Next, the association of SERPINA1 with the outcomes was examined using {chi}2 and t tests. Then the association of infant LRI with the geographic, social, developmental, and environmental factors was examined, and the geographic distribution of carrier status was compared with that of infant LRI using univariate logistic regression and {chi}2 tests. Logistic regression analysis was then used to test whether the association of carrier status with infant LRI could be accounted for by the developmental, social, and environmental factors. First, an unadjusted model was used; then separate models, adjusting for social, developmental, nutritional, and environmental factors; and finally a model adjusting for all factors. Interactions of SERPINA1 with atmospheric pollution and with parental smoking were tested, because of their inflammatory action, and because other studies (6) report greater FEV1 decline in SERPINA1 Z carrier smokers than in SERPINA1 Z carrier nonsmokers.

The associations of SERPINA1 with FEV1, the GOLD criteria, FEV1/FVC < 70%, and reported wheeze, all at 53 yr, were examined using logistic and normal regression analysis as appropriate, adjusting for height, sex, and smoking history. These analyses were repeated with the G1237A polymorphism.

Finally, the difference between FEV1 at 43 and 53 yr was examined in relation to SERPINA1 carrier status, and a conditional regression model was generated with FEV1 at 53 yr as the outcome, adjusting for FEV1 at 43 yr, sex, adult height, and smoking history. The interaction of FEV1 decline with smoking history was tested.

Because loss to follow-up is an inevitable problem in long-term longitudinal studies, we looked at how that might have affected the results. First, we used a Cox proportional hazard model to see whether loss through death in the population of subjects who had had infant LRI differed from that in the population of those who did not have that illness. Second, we investigated whether the population for which we have SERPINA1 data at 53 yr (90% of those providing information at that age) differed from others not seen at that age in terms of known respiratory risk factors and experience of infant LRI.

The level of statistical significance was taken as P = 0.05 throughout. Analyses were performed using SPSS, Inc. (Chicago, IL). The n values differ between analyses because data are taken from several data collections with missing values in each, with consequent reduction in n in analyses using data from > 1 collection.


    Results
 Top
 Abstract
 Introduction
 Materials and Methods
 Results
 Discussion
 Conclusions
 References
 
The distribution of demographic characteristics of the sample is given in the APPENDIX Table A1.
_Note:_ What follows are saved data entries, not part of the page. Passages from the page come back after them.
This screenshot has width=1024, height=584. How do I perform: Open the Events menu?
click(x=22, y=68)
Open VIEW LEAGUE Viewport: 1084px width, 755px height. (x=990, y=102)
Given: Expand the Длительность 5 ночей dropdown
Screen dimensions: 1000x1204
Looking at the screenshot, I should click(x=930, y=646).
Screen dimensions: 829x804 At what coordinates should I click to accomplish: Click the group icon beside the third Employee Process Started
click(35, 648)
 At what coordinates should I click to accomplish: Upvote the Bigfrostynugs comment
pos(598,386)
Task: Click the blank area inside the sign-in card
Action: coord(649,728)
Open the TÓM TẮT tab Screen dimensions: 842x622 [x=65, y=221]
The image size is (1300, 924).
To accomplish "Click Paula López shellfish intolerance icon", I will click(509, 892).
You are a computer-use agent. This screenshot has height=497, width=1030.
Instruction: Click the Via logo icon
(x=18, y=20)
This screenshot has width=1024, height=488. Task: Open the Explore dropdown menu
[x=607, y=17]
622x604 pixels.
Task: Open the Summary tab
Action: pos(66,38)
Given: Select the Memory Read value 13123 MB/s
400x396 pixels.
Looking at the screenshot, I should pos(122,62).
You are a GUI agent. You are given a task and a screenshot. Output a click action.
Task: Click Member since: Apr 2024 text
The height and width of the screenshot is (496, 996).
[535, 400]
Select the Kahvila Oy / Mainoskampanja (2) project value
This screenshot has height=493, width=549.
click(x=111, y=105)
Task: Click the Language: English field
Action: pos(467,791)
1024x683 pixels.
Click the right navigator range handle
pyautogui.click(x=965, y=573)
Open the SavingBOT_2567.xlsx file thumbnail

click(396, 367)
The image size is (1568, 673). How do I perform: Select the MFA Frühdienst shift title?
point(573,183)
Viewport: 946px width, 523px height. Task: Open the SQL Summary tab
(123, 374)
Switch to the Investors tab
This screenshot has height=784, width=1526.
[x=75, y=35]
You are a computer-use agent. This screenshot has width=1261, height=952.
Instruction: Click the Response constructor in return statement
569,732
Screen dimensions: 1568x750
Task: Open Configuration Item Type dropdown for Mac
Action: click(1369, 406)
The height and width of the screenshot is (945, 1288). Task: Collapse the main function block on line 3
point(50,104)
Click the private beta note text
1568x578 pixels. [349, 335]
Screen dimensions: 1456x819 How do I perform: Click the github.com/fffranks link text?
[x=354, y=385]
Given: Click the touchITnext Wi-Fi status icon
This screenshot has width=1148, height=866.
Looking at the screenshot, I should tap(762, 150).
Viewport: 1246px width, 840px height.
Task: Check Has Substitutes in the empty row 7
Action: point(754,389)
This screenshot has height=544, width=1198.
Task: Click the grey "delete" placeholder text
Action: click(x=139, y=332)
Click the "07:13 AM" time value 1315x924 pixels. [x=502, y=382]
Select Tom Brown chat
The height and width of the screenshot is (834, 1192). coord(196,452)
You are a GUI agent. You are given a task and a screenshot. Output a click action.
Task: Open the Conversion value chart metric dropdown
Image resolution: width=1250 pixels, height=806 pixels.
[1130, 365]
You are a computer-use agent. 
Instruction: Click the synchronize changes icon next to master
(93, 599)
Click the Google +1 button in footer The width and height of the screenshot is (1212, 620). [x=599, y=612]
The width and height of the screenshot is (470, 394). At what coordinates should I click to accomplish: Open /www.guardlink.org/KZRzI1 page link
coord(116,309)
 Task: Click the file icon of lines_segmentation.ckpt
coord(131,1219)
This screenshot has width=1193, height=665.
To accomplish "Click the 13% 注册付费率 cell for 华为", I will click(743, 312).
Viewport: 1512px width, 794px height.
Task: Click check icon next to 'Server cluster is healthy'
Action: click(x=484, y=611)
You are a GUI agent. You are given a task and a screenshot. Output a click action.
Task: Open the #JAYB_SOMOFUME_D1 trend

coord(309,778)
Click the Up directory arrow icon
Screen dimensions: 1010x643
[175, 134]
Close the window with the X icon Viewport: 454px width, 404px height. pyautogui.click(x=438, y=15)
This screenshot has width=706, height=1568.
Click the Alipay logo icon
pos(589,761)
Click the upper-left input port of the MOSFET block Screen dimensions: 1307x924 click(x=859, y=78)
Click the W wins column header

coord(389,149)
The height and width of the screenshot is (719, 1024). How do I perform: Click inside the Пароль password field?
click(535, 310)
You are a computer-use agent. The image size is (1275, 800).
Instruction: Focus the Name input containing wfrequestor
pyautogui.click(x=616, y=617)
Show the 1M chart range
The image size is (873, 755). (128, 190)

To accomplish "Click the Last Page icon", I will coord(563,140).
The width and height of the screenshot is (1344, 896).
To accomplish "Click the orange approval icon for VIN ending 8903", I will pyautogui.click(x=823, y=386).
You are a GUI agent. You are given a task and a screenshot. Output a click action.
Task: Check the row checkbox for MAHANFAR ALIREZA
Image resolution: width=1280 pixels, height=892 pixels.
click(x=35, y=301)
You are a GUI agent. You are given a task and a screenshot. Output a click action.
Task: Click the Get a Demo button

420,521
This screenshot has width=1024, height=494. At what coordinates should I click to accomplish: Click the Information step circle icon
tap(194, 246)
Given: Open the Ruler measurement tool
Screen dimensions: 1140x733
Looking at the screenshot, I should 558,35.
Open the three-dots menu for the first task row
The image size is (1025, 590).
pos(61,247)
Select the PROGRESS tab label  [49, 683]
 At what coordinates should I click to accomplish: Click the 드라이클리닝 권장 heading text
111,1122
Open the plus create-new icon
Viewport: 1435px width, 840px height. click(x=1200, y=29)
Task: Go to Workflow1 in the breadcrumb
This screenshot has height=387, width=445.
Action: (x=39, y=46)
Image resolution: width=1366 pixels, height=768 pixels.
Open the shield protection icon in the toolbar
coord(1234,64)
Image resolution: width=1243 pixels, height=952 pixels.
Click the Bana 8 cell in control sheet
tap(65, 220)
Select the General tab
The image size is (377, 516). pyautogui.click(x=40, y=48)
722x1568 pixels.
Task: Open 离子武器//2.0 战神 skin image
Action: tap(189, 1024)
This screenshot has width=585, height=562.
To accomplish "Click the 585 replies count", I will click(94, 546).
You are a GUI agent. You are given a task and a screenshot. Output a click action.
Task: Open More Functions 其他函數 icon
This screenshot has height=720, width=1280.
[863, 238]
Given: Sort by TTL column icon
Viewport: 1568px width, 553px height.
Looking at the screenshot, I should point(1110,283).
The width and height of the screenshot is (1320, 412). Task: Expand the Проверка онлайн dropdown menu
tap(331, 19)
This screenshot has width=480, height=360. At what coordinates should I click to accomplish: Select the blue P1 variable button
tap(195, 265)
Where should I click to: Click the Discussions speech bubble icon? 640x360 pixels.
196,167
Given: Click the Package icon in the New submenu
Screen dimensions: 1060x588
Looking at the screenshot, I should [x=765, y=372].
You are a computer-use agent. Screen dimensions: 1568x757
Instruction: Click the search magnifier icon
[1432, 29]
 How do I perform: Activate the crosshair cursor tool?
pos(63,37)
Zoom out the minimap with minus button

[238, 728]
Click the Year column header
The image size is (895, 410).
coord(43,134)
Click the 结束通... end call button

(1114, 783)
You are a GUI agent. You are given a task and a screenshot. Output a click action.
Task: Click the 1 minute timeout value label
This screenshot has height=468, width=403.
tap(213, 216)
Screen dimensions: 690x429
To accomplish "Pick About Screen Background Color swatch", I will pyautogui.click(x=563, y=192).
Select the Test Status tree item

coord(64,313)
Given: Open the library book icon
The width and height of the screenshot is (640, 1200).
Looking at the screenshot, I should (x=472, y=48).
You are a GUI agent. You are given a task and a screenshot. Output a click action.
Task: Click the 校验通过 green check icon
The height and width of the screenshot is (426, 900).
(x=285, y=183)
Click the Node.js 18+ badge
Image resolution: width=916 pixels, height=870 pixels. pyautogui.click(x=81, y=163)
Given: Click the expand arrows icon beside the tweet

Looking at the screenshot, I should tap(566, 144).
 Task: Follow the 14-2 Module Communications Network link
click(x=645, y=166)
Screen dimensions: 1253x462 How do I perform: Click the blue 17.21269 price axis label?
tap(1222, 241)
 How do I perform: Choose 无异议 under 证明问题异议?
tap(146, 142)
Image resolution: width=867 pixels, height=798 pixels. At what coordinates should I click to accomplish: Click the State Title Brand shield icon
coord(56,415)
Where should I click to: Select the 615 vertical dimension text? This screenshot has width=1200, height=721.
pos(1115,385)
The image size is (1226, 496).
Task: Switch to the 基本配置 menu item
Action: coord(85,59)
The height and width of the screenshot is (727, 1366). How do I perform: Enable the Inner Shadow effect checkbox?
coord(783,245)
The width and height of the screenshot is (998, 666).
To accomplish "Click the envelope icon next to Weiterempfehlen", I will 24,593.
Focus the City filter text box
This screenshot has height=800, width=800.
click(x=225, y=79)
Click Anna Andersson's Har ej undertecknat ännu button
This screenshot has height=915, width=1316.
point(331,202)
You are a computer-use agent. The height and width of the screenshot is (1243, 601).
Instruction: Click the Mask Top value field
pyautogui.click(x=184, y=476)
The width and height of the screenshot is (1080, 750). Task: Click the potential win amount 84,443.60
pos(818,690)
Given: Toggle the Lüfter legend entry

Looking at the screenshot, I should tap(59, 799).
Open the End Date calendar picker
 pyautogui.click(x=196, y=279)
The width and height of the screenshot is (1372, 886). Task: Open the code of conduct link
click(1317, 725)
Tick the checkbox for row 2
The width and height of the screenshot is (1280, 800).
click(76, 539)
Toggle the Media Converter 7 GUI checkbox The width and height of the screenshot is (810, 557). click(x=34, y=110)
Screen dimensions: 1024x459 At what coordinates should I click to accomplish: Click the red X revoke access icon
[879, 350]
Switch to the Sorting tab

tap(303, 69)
Allelic Distribution in the Sample
Table 2 shows the distribution of the different protein phenotypes (interpreted as genotypes) and also the G1237A genotypes in the whole cohort. Four percent of the sample had the MZ genotype, and 0.3% were SZ or ZZ. Two analyses of fit to Hardy-Weinberg equilibrium were performed. These were for the three protein alleles (M, S, and Z), which were considered together as one gene locus for this test because they were tested by a single method isoelectric focussing (IEF), and for the G1237A polymorphism that was tested by another method (as a DNA single nucleotide polymorphism), and for which two alleles were tested. These numbers do not deviate from those expected under Hardy-Weinberg equilibrium for any polymorphism (M, S, or Z protein alleles, P = 0.69; G1237A, P = 0.29).

Allelic Association
The G1237A A allele was associated more frequently than expected with M (P = 0.002) (Table 3), and more particularly with M1 (P < 0.001; data not shown).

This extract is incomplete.